NOTE: Strong pressures on the mold result in mold fractures. Do not touch the PDMS with your bare hands, as fingerprints will affect optical transparency. - Temporarily seal the bottom of the PDMS channel (where the desired geometry has been engraved) with tape. With a 0.5 mm diameter biopsy puncher, pierce the microfluidic channel to create an inlet and an outlet fitting the 0.5 mm (inner diameter) tubing.
NOTE: The soft nature of PDMS will ensure tightness once the tubing will be inserted. Inlet and outlet channels cannot be made after the PDMS has been sealed to the glass. - Seal the microfluidic channel via oxygen plasma bonding using the high-frequency generator (plasma bonder, Table of Materials). For this, clean a silicate glass slide (25 mm x 75 mm) with ethanol and let it dry. Remove the tape from the PDMS channel and place the channel with the porous side facing up. Treat the silicate glass slide and PDMS surfaces with plasma for about 45 s at room temperature.
- Place the PDMS channel onto the silicate glass slide and heat at 100 °C for 30 min on a hot plate.

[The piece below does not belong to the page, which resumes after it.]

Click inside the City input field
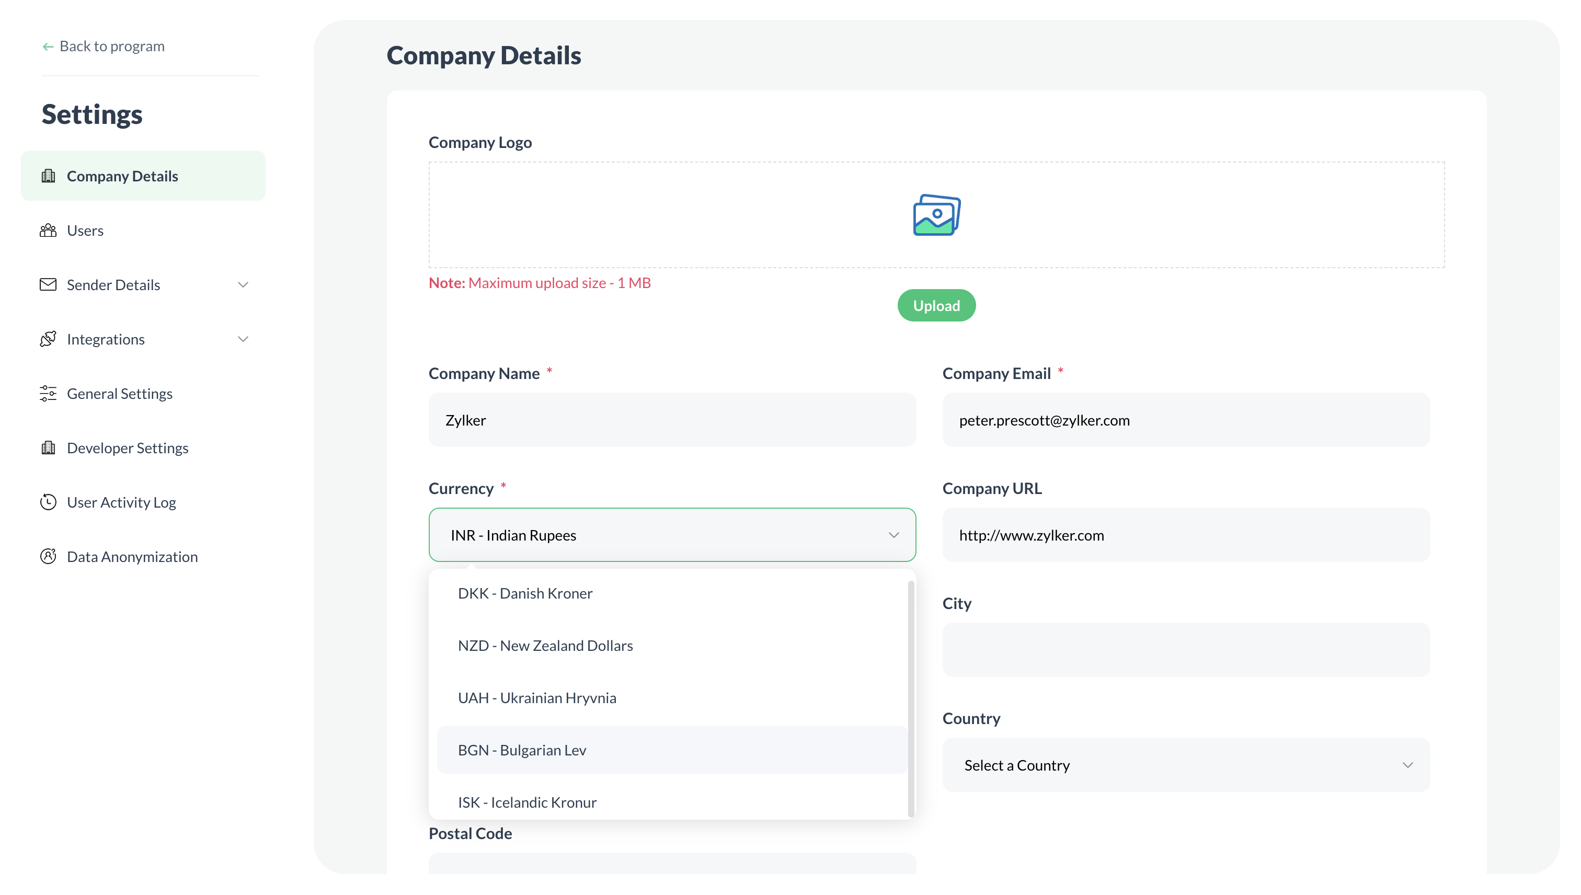Screen dimensions: 1581x895 [1185, 650]
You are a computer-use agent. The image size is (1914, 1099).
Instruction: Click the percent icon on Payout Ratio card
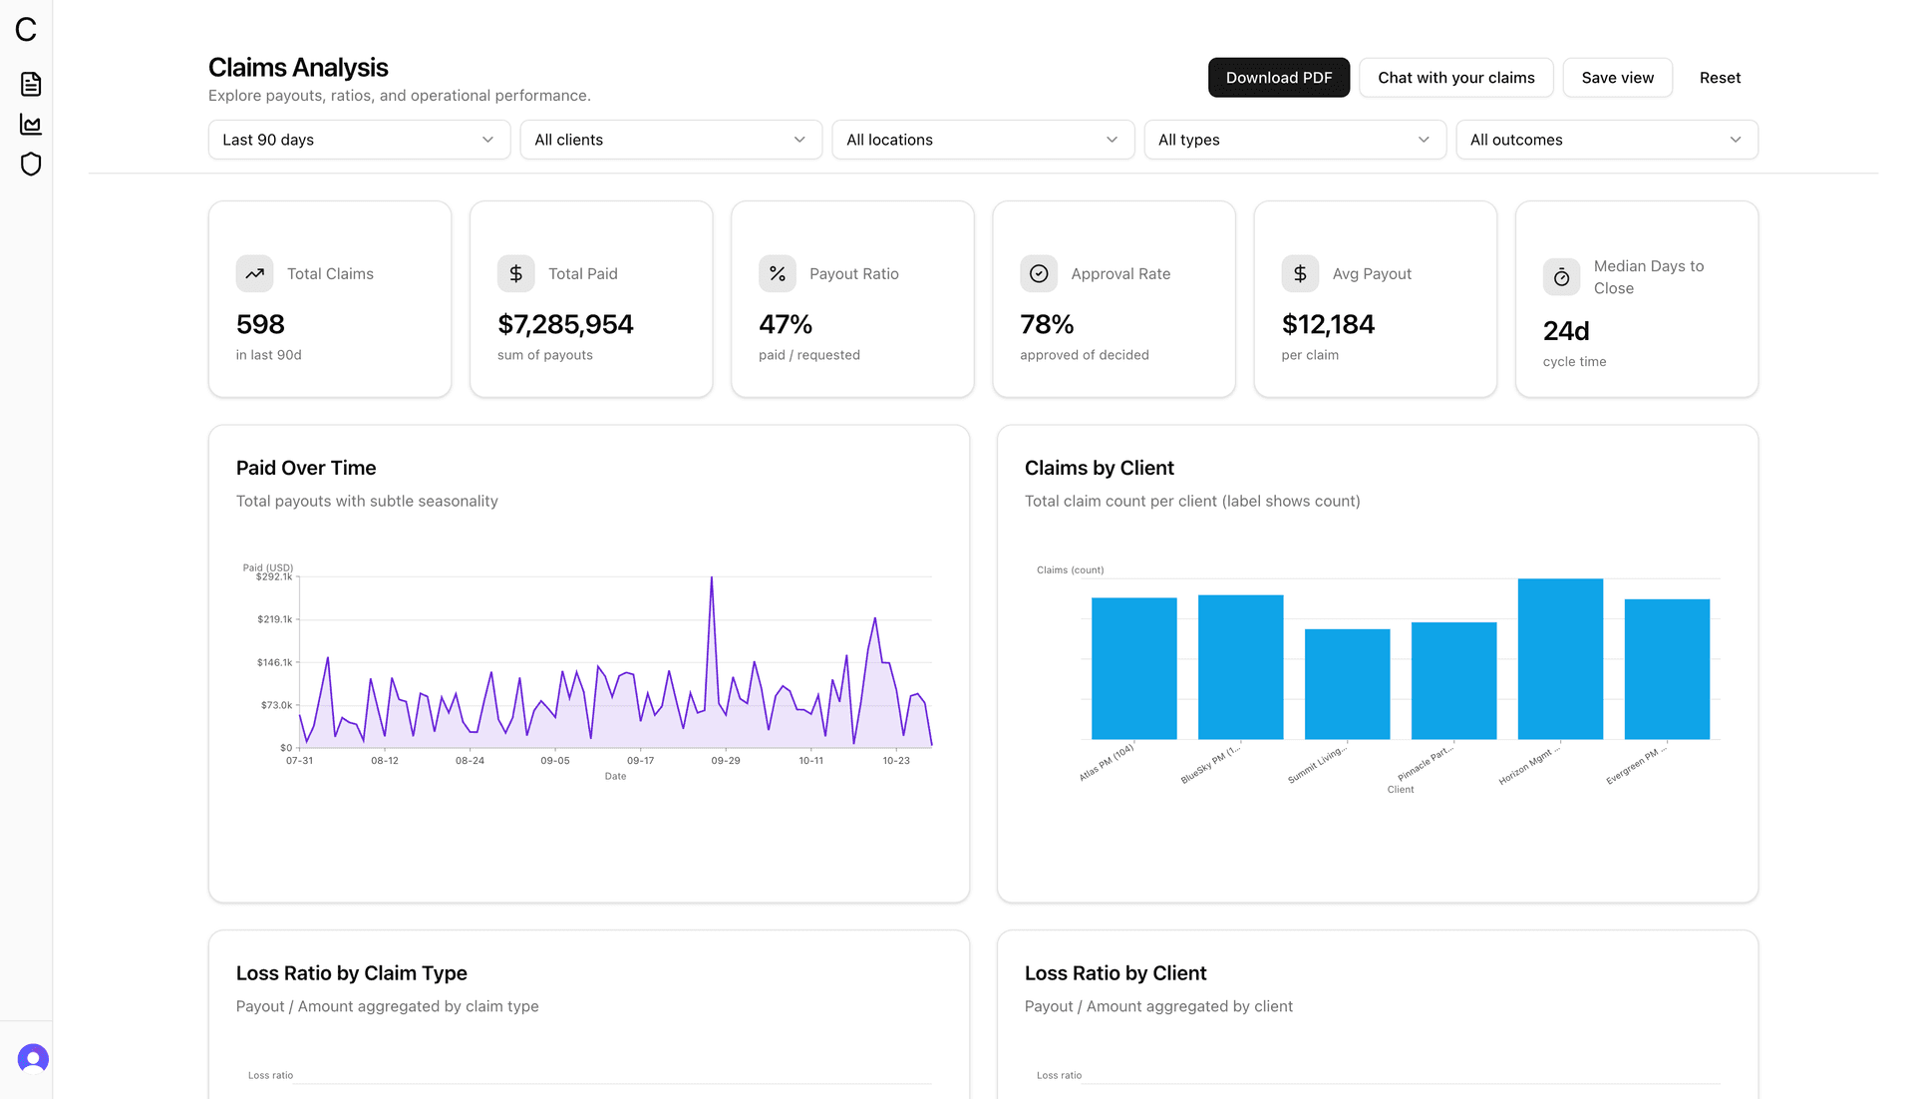(778, 273)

- Remove the microfluidic device from the hot plate and cool it to room temperature. Connect the PDMS channel inlet with tubing. Apply a vacuum for 30 min to remove air from PDMS, which is almost impermeable to fluids but permeable to gas.

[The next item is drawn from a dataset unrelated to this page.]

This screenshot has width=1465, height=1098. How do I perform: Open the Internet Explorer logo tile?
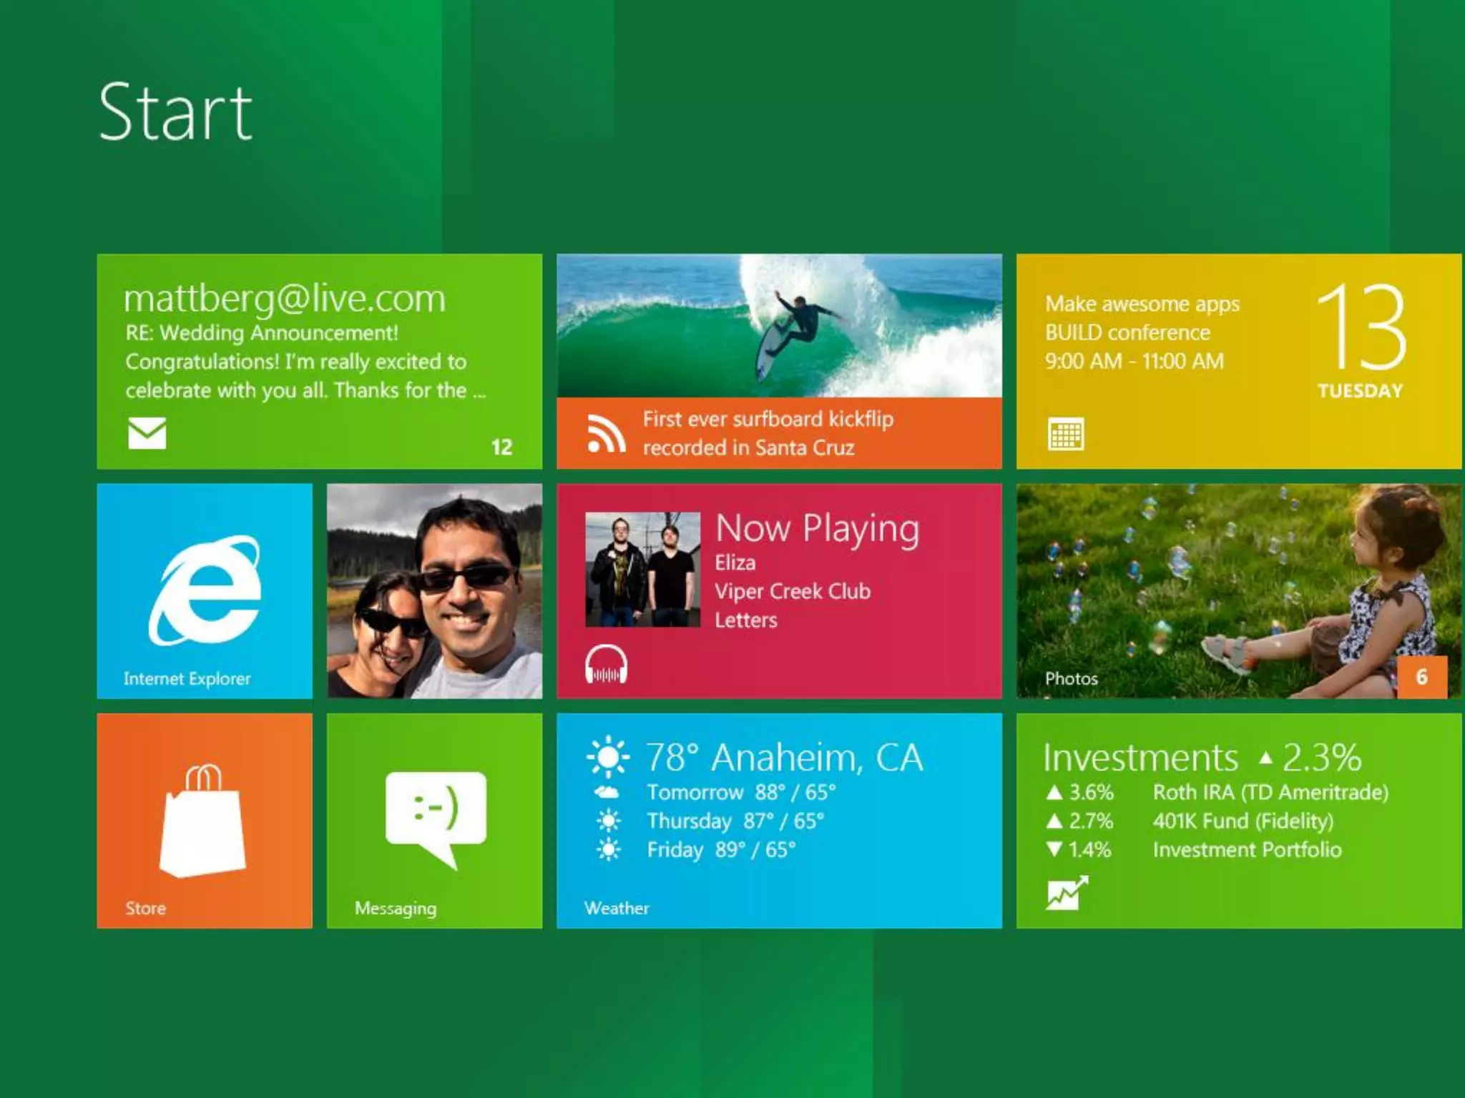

- Prepare 100 mL of motility buffer (10 mM potassium phosphate, 0.1 mM ethylenediaminetetraacetic acid (EDTA), supplemented with 1% w/v glucose, pH 7.0) and inject 1 mL of it into the microfluidic device using a syringe pump operated at 10 µL min-1.
NOTE: As the PDMS is undersaturated in gas (due to the previous vacuum step), bubbles will disappear within ~30 min.
3. Analyze bacterial transport using PDMS microfluidic devices
- Place the PDMS microfluidic device previously saturated with the motility buffer on the microscope stage. Use tape to fix the tubing to minimize disturbance of the flow during stage movement.
- Move the microscope stage to the observation channel close to the outlet. Using bright field microscopy or phase contrast, focus on the center of the observation channel and adjust the magnification to visualize individual bacterial cells.
- Switch the light path settings to fluorescence microscopy and adjust the camera exposure time to resolve individual bacterial cells (e.g., 100 ms), or such that fluorescence signals of cells are at least 3x stronger than background noise.
- Next, insert the inlet tubing into a 2 mL tube containing the bacterial suspension. Reverse pump direction and start withdrawing the suspension at a flow rate of 1 µL min-1.
- Scan the cross-section of the entire observation channel, recording a composite picture every 2 min, over the entire duration of the experiment.